### Aim of the task
Lines to return, exactly: from the line with "Viewport: 682px width, 647px height." to the line with "Given: Click the Aug.20, 2026 date label" in the entries below, both included.
**********
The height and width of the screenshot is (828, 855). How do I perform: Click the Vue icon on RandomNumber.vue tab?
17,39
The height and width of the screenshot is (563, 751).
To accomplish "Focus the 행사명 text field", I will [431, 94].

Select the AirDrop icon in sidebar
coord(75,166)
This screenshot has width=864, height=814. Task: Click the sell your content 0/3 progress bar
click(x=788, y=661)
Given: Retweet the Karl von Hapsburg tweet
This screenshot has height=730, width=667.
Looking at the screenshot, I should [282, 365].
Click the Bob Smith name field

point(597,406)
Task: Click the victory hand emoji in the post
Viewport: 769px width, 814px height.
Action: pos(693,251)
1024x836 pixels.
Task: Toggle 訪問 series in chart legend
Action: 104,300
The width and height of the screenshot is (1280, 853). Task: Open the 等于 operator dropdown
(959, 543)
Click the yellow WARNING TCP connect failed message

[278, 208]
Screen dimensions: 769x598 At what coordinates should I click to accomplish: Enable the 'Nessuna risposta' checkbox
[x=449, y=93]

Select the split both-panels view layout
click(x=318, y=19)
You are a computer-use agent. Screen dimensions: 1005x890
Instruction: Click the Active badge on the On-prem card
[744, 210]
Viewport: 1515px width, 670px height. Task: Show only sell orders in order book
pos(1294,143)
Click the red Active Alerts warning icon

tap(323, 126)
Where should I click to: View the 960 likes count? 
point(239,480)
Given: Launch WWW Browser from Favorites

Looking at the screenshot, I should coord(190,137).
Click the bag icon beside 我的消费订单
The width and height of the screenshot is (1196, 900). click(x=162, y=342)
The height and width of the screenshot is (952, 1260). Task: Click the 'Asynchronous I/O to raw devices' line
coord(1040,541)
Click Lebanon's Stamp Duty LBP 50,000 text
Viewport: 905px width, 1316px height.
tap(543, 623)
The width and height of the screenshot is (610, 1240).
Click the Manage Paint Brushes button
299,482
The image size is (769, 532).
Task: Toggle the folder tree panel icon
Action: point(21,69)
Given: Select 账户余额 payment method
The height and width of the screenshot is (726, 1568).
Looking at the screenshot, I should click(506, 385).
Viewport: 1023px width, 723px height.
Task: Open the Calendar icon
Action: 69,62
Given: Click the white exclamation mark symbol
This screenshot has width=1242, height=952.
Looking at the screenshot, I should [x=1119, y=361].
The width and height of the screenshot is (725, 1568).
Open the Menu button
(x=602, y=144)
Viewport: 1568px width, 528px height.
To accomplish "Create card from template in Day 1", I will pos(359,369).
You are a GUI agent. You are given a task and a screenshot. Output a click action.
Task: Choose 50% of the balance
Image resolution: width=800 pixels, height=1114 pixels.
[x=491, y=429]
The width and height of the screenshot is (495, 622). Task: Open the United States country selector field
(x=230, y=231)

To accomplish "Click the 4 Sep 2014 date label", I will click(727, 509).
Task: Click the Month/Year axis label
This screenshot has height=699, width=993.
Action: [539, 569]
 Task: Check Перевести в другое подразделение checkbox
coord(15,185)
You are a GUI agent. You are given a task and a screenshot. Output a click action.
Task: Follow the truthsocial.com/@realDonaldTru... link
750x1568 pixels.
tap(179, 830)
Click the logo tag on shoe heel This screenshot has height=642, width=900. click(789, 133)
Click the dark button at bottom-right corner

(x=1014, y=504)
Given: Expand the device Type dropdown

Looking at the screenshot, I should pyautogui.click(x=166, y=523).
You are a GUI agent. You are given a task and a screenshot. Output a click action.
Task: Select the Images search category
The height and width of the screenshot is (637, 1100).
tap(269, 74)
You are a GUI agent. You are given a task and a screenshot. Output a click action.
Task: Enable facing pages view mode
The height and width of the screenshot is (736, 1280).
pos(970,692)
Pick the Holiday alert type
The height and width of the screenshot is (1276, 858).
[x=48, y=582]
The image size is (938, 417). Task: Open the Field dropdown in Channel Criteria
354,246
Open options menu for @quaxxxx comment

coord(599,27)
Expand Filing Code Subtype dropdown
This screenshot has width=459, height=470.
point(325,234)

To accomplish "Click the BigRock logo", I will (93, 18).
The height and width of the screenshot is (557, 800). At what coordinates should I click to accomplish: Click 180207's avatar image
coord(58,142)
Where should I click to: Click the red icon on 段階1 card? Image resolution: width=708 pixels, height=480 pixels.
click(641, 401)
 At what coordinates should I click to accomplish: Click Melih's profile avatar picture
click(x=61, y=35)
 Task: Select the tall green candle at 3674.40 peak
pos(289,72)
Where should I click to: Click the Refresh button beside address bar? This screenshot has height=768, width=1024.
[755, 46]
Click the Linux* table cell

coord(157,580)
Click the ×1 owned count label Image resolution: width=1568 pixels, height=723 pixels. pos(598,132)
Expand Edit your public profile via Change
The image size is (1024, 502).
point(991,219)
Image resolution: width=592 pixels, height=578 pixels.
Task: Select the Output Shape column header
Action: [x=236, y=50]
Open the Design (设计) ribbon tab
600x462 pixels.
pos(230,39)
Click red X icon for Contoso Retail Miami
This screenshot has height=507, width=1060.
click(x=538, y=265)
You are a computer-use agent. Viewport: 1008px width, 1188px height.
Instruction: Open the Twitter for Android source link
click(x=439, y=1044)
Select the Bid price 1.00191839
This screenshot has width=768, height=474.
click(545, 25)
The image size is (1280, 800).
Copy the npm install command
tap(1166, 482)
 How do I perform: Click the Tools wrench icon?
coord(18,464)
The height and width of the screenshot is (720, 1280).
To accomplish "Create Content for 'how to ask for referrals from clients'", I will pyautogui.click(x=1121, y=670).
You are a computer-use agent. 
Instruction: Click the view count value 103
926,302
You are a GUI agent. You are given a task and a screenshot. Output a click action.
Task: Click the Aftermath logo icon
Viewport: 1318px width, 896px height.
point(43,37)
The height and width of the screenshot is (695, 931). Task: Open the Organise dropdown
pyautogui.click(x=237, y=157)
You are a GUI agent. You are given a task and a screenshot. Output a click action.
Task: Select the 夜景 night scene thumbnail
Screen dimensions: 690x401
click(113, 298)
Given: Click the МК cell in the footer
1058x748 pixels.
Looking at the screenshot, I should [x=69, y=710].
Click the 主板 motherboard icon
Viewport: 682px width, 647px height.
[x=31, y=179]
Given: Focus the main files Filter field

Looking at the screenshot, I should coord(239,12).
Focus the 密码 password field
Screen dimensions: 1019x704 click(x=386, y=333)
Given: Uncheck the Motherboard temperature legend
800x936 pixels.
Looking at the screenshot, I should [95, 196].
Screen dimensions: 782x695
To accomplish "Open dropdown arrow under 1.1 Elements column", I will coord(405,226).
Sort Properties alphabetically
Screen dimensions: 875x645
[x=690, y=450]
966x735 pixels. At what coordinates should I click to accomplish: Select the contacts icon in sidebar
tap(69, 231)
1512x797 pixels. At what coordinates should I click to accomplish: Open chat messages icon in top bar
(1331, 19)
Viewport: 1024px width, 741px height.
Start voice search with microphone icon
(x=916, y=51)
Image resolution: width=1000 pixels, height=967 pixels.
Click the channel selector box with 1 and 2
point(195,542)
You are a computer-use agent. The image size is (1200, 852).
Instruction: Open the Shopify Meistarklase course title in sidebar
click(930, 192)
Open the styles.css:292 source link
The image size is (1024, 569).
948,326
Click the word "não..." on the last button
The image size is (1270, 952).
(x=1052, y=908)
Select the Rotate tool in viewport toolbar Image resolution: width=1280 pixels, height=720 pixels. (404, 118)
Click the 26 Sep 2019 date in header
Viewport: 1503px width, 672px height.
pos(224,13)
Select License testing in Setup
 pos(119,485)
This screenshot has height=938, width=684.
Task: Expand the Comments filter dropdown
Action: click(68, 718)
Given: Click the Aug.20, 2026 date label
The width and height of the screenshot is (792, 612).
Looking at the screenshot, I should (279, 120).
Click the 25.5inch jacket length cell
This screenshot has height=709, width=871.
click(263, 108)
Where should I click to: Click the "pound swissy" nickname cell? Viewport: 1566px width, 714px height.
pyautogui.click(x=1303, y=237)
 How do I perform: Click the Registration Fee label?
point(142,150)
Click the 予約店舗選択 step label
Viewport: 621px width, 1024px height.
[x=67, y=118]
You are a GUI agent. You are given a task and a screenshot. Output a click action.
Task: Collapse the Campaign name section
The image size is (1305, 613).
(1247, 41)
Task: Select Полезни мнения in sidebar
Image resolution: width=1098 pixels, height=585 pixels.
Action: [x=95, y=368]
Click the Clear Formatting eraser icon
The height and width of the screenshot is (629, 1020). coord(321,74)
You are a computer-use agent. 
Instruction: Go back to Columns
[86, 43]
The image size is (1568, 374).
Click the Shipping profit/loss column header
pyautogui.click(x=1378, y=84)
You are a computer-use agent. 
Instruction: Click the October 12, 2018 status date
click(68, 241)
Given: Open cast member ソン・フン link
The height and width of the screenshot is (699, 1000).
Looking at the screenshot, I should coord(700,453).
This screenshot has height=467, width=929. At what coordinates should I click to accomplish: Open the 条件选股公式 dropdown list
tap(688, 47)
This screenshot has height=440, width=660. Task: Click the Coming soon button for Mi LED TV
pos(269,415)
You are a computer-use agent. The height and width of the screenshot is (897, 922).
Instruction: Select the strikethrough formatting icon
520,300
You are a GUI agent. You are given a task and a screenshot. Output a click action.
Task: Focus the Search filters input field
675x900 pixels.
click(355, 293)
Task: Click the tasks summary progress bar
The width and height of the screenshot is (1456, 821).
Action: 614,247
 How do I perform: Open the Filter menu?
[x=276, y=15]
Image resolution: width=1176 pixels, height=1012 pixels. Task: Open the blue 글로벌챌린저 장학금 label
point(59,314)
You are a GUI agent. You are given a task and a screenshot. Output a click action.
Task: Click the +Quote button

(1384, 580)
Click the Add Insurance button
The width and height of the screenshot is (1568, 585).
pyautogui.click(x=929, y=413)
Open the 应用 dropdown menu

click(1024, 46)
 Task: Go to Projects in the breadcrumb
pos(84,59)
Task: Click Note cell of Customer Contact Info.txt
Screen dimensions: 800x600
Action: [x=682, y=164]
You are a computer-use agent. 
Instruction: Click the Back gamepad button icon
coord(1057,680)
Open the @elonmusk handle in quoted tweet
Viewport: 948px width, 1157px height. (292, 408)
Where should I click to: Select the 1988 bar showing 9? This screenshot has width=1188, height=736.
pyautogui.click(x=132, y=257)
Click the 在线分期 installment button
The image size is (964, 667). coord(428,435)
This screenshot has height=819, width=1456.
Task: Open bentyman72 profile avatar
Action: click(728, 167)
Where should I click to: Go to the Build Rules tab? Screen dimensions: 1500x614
**********
### Solution for this exercise
Viewport: 682px width, 647px height.
[x=31, y=179]
Given: Focus the main files Filter field

Looking at the screenshot, I should coord(239,12).
Focus the 密码 password field
Screen dimensions: 1019x704 click(x=386, y=333)
Given: Uncheck the Motherboard temperature legend
800x936 pixels.
Looking at the screenshot, I should [95, 196].
Screen dimensions: 782x695
To accomplish "Open dropdown arrow under 1.1 Elements column", I will coord(405,226).
Sort Properties alphabetically
Screen dimensions: 875x645
[x=690, y=450]
966x735 pixels. At what coordinates should I click to accomplish: Select the contacts icon in sidebar
tap(69, 231)
1512x797 pixels. At what coordinates should I click to accomplish: Open chat messages icon in top bar
(1331, 19)
Viewport: 1024px width, 741px height.
Start voice search with microphone icon
(x=916, y=51)
Image resolution: width=1000 pixels, height=967 pixels.
Click the channel selector box with 1 and 2
point(195,542)
You are a computer-use agent. The image size is (1200, 852).
Instruction: Open the Shopify Meistarklase course title in sidebar
click(930, 192)
Open the styles.css:292 source link
The image size is (1024, 569).
948,326
Click the word "não..." on the last button
The image size is (1270, 952).
(x=1052, y=908)
Select the Rotate tool in viewport toolbar Image resolution: width=1280 pixels, height=720 pixels. (404, 118)
Click the 26 Sep 2019 date in header
Viewport: 1503px width, 672px height.
pos(224,13)
Select License testing in Setup
 pos(119,485)
This screenshot has height=938, width=684.
Task: Expand the Comments filter dropdown
Action: click(68, 718)
Given: Click the Aug.20, 2026 date label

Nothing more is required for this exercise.